== EXERCISE BRIEF ==
Scan the entries below and extract each line with the word "agent" in it.

== EXERCISE INPUT ==

★ ★ ★ ★ ★ ★ ★

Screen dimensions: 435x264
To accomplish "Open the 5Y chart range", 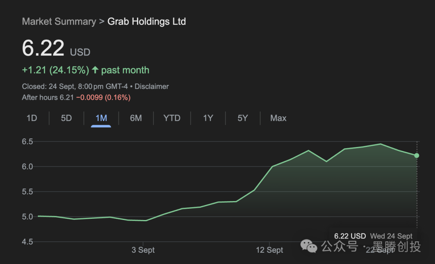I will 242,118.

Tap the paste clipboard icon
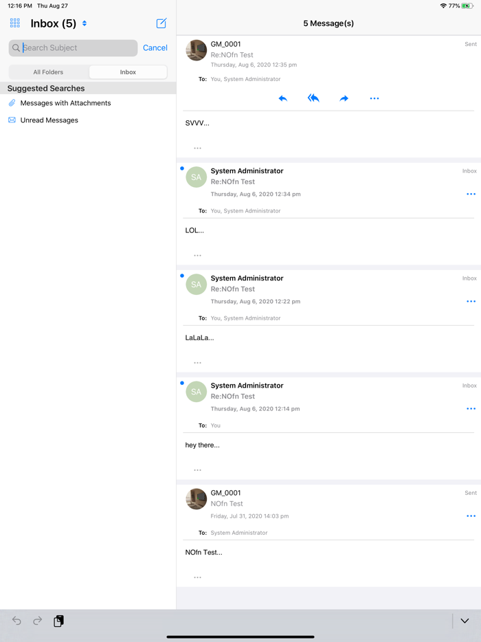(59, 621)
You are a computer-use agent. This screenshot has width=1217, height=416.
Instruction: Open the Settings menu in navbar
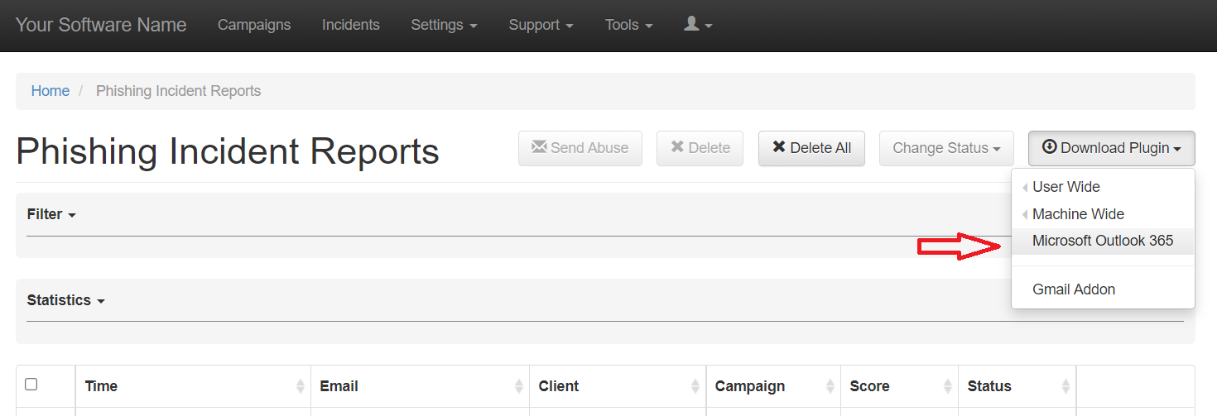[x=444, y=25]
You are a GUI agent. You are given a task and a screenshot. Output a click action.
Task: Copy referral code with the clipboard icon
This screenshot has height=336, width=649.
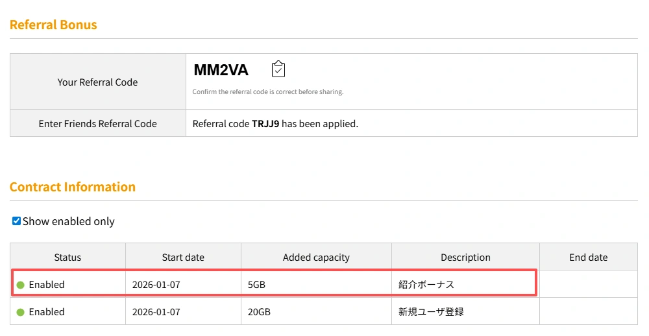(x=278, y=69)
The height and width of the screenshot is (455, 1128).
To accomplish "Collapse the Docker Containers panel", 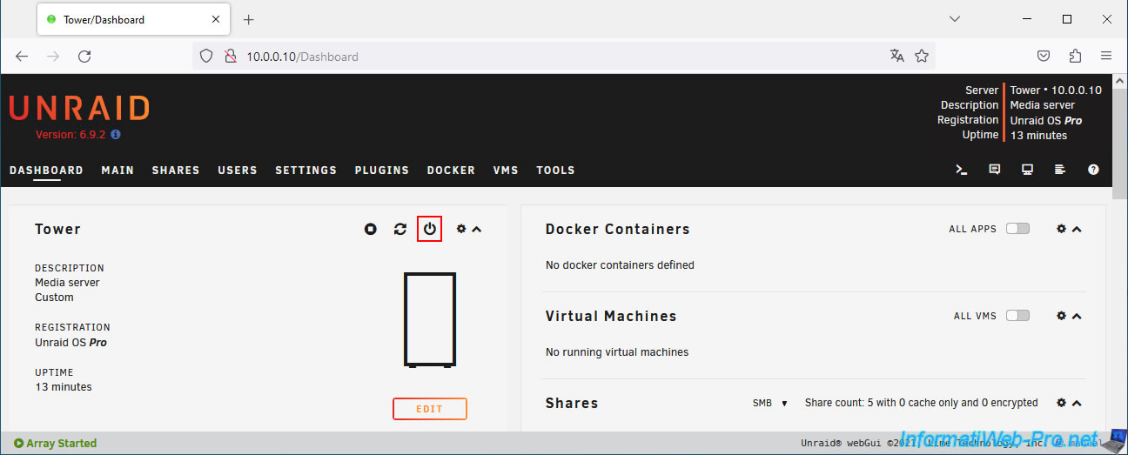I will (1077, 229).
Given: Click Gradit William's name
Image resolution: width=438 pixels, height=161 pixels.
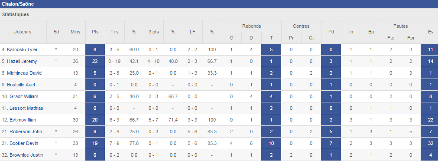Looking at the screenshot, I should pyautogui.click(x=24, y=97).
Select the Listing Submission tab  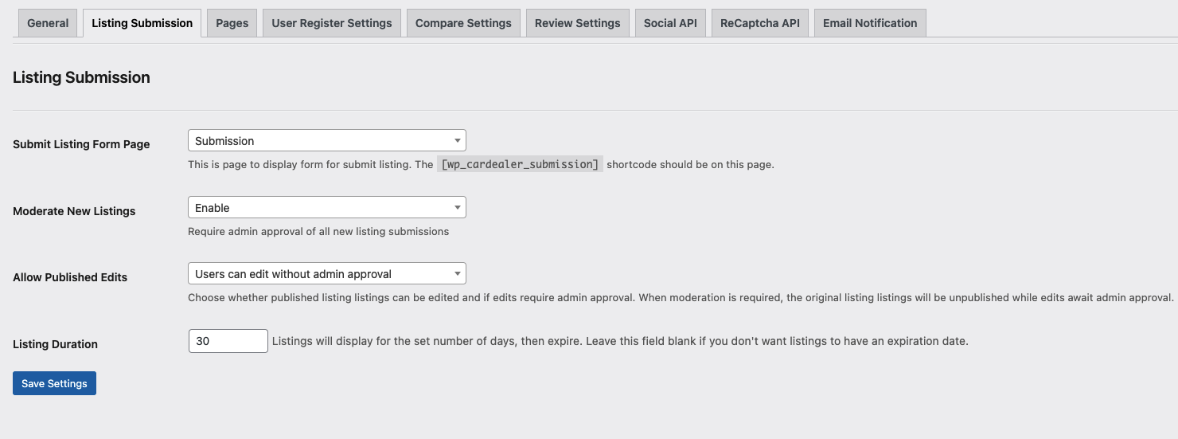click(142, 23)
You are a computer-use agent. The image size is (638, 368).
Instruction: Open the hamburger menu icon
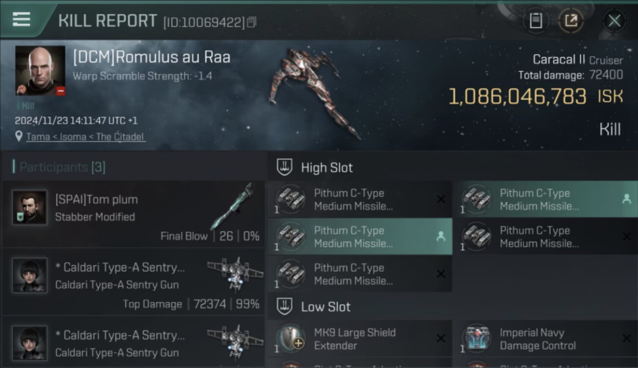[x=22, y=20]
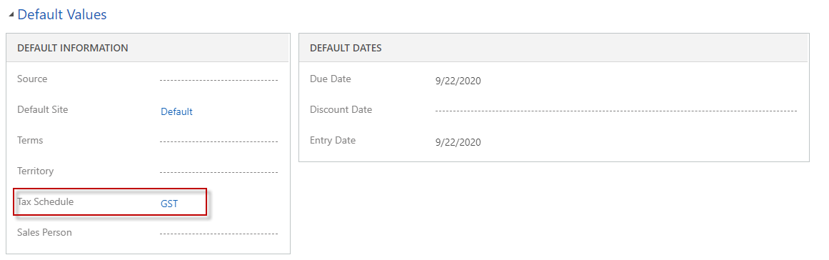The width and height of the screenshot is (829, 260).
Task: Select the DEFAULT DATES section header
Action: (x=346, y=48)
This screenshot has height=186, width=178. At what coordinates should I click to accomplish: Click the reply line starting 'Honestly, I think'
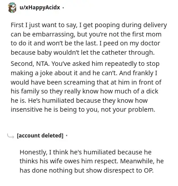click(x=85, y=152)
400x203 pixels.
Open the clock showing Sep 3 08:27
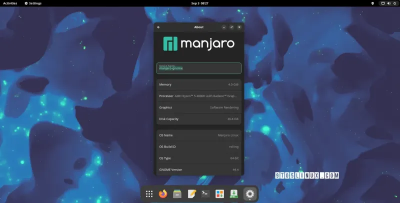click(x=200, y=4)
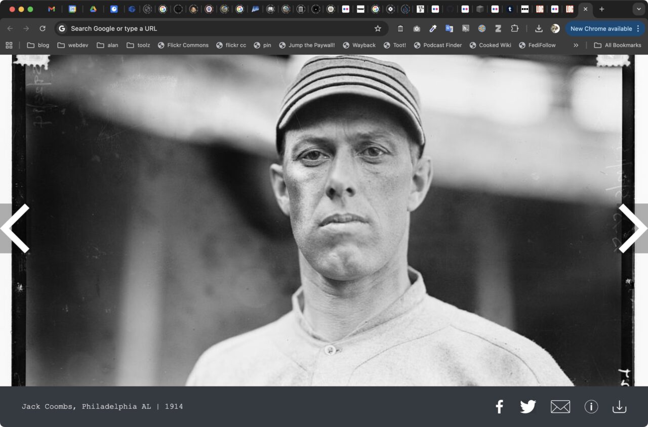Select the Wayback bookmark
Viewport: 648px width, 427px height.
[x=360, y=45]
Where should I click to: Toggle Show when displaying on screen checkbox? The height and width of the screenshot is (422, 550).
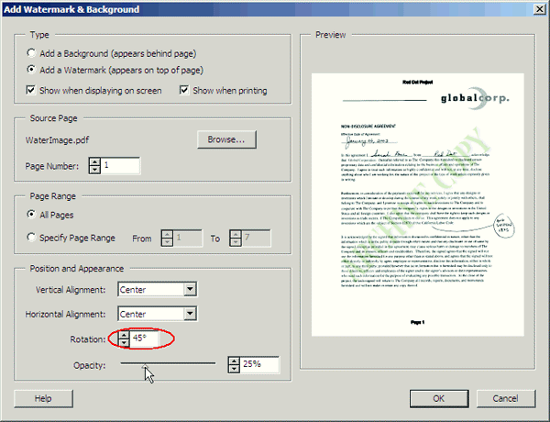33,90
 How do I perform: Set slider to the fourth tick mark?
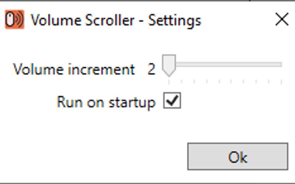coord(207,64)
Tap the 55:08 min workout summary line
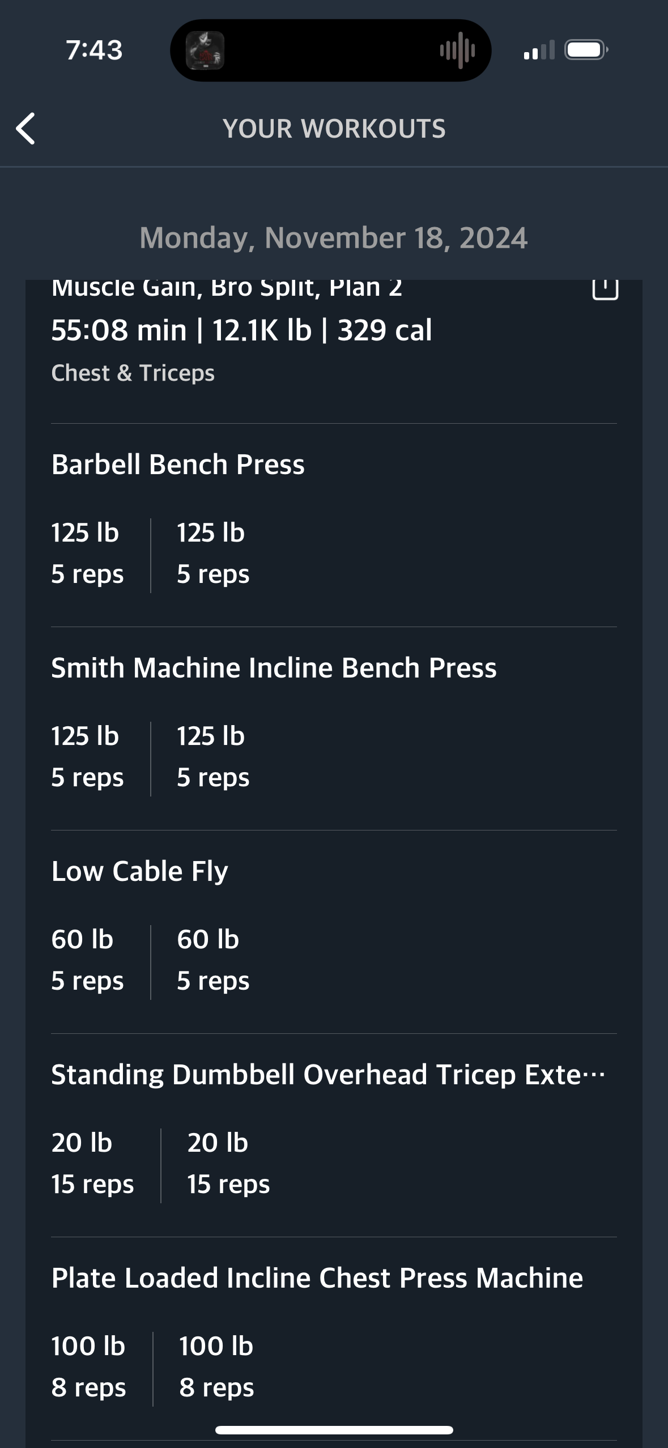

★ ★ ★ ★ ★ ★ ★

== ANSWER BOX ==
You are a computer-use agent. This screenshot has width=1217, height=416.
You are a GUI agent. You are given a task and a screenshot. Output a click action.
You are a computer-use agent. The image size is (638, 368).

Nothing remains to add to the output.